By Michael Schwartz
Claire C. Laurence/Arizona Daily Wildcat
Sophomore guard Ashley Whisonant fires off a cross-court pass during yesterday’s 93-73 win over Cal Poly Pomona in McKale Center. Whisonant led all scorers with 25 points.
Arizona Daily Wildcat
Monday, November 7, 2005
Turnovers ignite 18-point blowout of D-II powerhouse
The Arizona women’s basketball team got off to a fast start against Cal Poly Pomona yesterday in McKale Center, rolling to a 93-73 victory in the Wildcats’ first exhibition game this season.
Arizona forced the Division II power into 31 turnovers, racking up 20 steals, while fast-breaking its way to the easy victory.
“I think that’s what defines Arizona women’s basketball,” said senior guard Natalie Jones. “We’ve always been a fast-paced team.”
The Wildcats looked nothing like the team that started Tuesday’s Red-Blue scrimmage with only two points nearly halfway through the first half. Arizona raced out to an 8-0 lead two minutes into yesterday’s game and never trailed.
“It was a lot different,” Jones said. “We actually had our (pre-game) song. We did our normal thing, our routine that we do before the game.
“(The) first scrimmage, was kind of like an emotional thing, and now it’s just like we kind of have that out of our system, and it’s time to get down to business.”
“I think Tuesday was hard for everyone, harder than we had anticipated,” said Wildcats head coach Joan Bonvicini. “They all grew, and now we feel a lot better to put on the uniform and play.”
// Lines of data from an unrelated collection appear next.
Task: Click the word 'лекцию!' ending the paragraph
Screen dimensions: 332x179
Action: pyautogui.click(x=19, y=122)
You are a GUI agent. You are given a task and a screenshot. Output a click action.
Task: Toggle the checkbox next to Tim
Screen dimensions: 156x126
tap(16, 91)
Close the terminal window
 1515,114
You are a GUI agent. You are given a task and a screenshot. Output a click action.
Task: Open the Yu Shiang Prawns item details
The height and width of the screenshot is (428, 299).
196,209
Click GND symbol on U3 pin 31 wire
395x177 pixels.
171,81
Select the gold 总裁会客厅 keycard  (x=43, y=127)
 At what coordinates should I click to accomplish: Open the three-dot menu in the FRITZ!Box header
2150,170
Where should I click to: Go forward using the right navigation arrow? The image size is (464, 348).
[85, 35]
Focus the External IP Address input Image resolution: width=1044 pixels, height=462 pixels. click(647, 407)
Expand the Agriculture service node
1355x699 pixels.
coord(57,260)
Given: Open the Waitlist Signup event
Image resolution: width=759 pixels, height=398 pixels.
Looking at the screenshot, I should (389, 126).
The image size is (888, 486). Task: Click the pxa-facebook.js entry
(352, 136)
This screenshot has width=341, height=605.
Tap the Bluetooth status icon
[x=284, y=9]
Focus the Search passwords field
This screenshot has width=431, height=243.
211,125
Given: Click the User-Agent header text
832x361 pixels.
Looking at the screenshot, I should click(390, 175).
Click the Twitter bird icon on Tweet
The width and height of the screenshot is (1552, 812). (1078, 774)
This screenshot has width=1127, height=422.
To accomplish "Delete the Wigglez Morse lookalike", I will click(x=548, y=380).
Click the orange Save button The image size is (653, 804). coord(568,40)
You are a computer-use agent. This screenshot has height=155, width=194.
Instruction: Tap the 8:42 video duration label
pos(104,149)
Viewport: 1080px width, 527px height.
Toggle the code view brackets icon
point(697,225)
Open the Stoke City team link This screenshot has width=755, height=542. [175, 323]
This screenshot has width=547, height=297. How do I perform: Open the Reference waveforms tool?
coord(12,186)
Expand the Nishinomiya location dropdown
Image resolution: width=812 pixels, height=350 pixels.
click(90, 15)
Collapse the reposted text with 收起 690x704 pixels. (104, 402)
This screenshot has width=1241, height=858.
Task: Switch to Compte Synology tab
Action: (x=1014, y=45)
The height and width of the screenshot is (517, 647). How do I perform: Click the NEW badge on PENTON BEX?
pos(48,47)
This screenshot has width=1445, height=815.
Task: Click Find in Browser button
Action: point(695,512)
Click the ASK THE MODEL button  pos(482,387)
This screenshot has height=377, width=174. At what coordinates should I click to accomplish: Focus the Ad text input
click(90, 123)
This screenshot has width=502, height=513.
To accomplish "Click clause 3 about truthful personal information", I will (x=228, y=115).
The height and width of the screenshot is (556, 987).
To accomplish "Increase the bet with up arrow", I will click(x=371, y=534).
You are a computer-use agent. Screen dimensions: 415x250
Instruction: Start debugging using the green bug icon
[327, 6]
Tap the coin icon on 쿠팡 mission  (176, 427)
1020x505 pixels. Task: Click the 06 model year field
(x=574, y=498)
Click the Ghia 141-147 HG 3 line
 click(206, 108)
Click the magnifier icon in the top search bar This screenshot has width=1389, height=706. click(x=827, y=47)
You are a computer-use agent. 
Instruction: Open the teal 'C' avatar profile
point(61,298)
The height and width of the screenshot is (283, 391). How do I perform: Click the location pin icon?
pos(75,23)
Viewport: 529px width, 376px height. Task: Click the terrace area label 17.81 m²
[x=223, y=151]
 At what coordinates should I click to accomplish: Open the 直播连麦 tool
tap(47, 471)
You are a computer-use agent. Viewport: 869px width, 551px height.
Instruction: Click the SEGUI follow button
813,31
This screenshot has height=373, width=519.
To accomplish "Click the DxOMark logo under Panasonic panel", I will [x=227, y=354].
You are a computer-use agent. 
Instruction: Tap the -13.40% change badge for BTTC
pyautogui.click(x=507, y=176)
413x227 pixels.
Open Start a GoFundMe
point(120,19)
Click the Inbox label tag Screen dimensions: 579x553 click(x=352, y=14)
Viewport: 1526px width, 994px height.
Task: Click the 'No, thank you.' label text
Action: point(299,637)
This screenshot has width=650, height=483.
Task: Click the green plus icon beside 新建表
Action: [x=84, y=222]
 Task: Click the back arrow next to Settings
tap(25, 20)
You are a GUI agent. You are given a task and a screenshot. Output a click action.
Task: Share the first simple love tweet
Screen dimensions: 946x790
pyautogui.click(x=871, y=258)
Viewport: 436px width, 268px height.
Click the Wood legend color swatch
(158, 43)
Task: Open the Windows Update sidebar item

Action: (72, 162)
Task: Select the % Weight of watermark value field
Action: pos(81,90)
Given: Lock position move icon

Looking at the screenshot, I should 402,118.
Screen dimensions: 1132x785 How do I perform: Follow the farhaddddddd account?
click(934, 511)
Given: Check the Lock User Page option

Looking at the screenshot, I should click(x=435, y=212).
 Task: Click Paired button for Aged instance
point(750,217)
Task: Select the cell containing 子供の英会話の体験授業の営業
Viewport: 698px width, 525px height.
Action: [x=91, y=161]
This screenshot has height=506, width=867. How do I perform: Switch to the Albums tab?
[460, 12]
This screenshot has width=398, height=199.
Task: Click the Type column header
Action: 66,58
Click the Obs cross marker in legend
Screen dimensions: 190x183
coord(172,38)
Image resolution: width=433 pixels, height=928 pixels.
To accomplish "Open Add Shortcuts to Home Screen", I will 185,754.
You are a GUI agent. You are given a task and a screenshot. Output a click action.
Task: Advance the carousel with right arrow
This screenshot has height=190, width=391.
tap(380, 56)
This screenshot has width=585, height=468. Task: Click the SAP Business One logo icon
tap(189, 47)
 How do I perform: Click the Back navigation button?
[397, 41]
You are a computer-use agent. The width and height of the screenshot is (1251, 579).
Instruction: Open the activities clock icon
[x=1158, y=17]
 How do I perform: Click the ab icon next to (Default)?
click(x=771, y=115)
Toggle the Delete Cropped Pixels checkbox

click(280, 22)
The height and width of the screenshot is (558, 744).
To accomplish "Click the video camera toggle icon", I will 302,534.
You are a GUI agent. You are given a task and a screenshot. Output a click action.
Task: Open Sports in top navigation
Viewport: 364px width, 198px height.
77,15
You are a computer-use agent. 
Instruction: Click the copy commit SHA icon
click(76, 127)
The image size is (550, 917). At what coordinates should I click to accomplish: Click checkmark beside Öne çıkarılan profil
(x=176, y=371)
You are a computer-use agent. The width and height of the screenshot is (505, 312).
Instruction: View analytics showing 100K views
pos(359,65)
Freshman center Amina Njonkou, slated to start yesterday, will not be suiting up for a game anytime in the near future. A stress fracture in her foot will keep her out of action for two to four weeks, Bonvicini said, adding that Njonkou may have surgery performed to put a screw in her foot.
Njonkou practiced with the team as late as Friday, but finally told the team trainer her foot had been bothering her. Njonkou had been expected to take the starting center spot formerly occupied by Shawntinice Polk.
“She’s the kind of kid that doesn’t complain,” Bonvicini said. “She’s really disappointed she’s not playing. We were thrown for a loop here pretty quickly, but I can’t tell you how proud I am of the team because they just stepped up to the plate, no complaints, and just played.”
In Njonkou’s absence, the undersized Wildcats started four guards and a forward and extensively used their bench.
Nine players played double-digit minutes, while five scored in double figures, led by sophomore guard Ashley Whisonant’s 25 points.
“I think we’re pretty deep this year,” said sophomore forward Ché Oh. “It shows pretty much from the stats, but beyond that, the aggressiveness, we can go nine, 10 deep. Our whole bench got off and was productive.”
Junior guard Linda Pace came off the bench to score 13 points and grab six rebounds, both career highs, while playing in the frontcourt.
Freshman forward Whitney Fields, who will be counted on to step up in Njonkou’s absence, scored 12 points on perfect 6-of-6 shooting.
Forward Ally Smith led the Broncos with 19 points on 8-of-15 shooting.
The Wildcats could add more depth to their bench, pending the appeal of freshman guard Malia O’Neal, who is ineligible for the fall semester eligibility because of entrance requirement deficiencies. Her case should be decided this week, Bonvicini said.
O’Neal cannot practice or play with the team until the results of the appeal are known, so she watched yesterday’s game from the front row just behind the basket near Arizona’s bench.
On the court the Arizona defense, led by junior guard Joy Hollingsworth’s six steals, keyed numerous fast-break opportunities. The Wildcats often found a streaking teammate down the court for an easy layup in transition.
“I felt like T.O. (Terrell Owens) for a minute, without the whole attitude and the swagger to it,” Jones said.
The easy buckets helped the Wildcats shoot a scorching 56.5 percent from the field.
Whisonant said she loves playing fast-paced games.
“We were just hyped,” Whisonant said. “It was the first time we played an actual real team, so we were just ready to come out and play.”
After a sluggish first outing, the Wildcats looked much better on both sides of the ball in routing the Broncos.
“When we’re all working as a unit, when everyone’s on the same page, we’re great,” Jones said. “I just felt like everyone was on the same page today, and our defense was 10 times better than what it was last Tuesday.”